A very nice diagnostic tool, which tells us what data types are proper based on existing data. If we have an INT column, but all values are smaller than 200, PROCEDURE_ANALYSE() recommends that we use a TINYINT. Usage: SELECT * FROM Country PROCEDURE ANALYSE(10,10). Just remember it does not anticipate data growth. It only relies on current data.

INSERT IGNORE

OK, I said above that it is commonly used, but couldn’t help myself, it’s just too useful to leave out. INSERT IGNORE INTO City (id, Name) VALUES (1000, 'Te Anau') will silently abort if there’s a UNIQUE KEY on `id` and an existing id=1000 value. A normal INSERT will terminate with an error, or raise an Exception in your application’s code. It is of particular use when doing an extended INSERT: INSERT IGNORE INTO City (id, Name) VALUES (1000, 'Te Anau'), (9009, 'Wanaka') may have trouble with the first row, but will insert the second row. ROW_COUNT() can tell me how well it went.

15 thoughts on “Less known SQL syntax and functions in MySQL

  1. Hi Jason,

    I’ve seen a very bad effect of REPLACE INTO in a production system.
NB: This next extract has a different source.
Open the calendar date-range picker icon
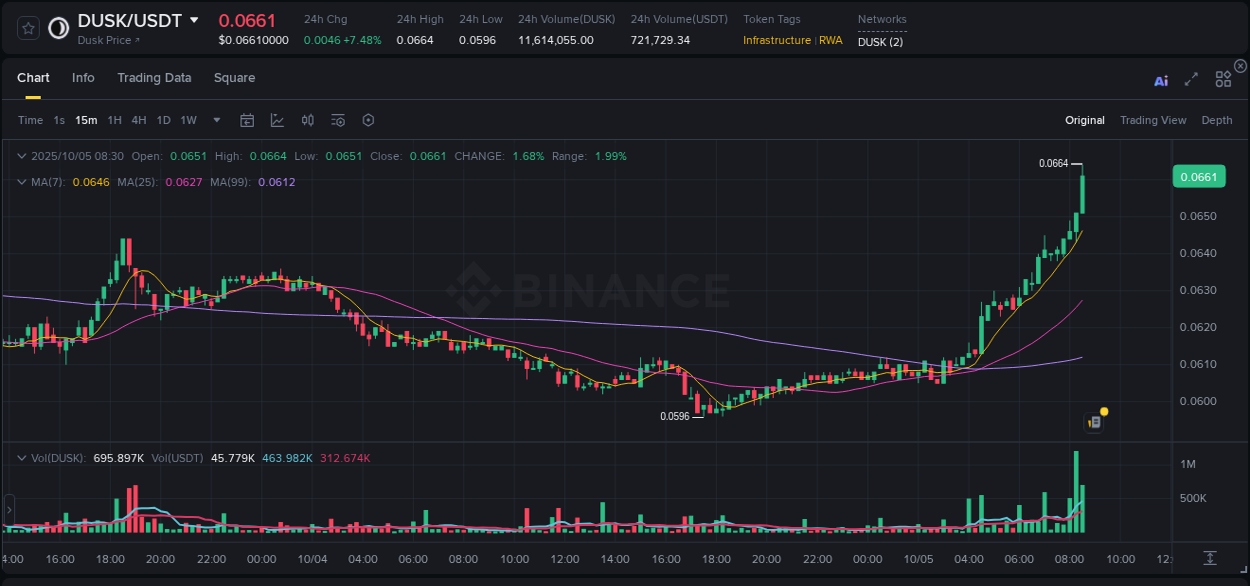The width and height of the screenshot is (1250, 586). tap(247, 120)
The overhead of DELETEing a row, then INSERTing a new one is huge, especially on InnoDB tables. Changing the code to INSERT INTO…ON DUPLICATE KEY reduced the load average on the db machine by factors.

  2. Your Oracle DBA was shocked that you’re using “LIMIT” for pagination because that syntax is a MySQL extension. The standard SQL way would be “LIMIT 10 OFFSET 60”.

    MySQL also supports OFFSET, and it makes it clearer which number is which, so I’m not sure why you’d ever use “LIMIT a,b”.

  3. @Tim,

    There’s some contradiction in your comment, I think. AFAIK, there is no LIMIT in ANSI SQL. Therefore, it is purely a MySQL extension. Thus, there is no “standard SQL way” for doing LIMIT.

    Using one syntax over the other is a matter of preference and, in my case, and old habit. I agree using LIMIT with OFFSET is more verbose.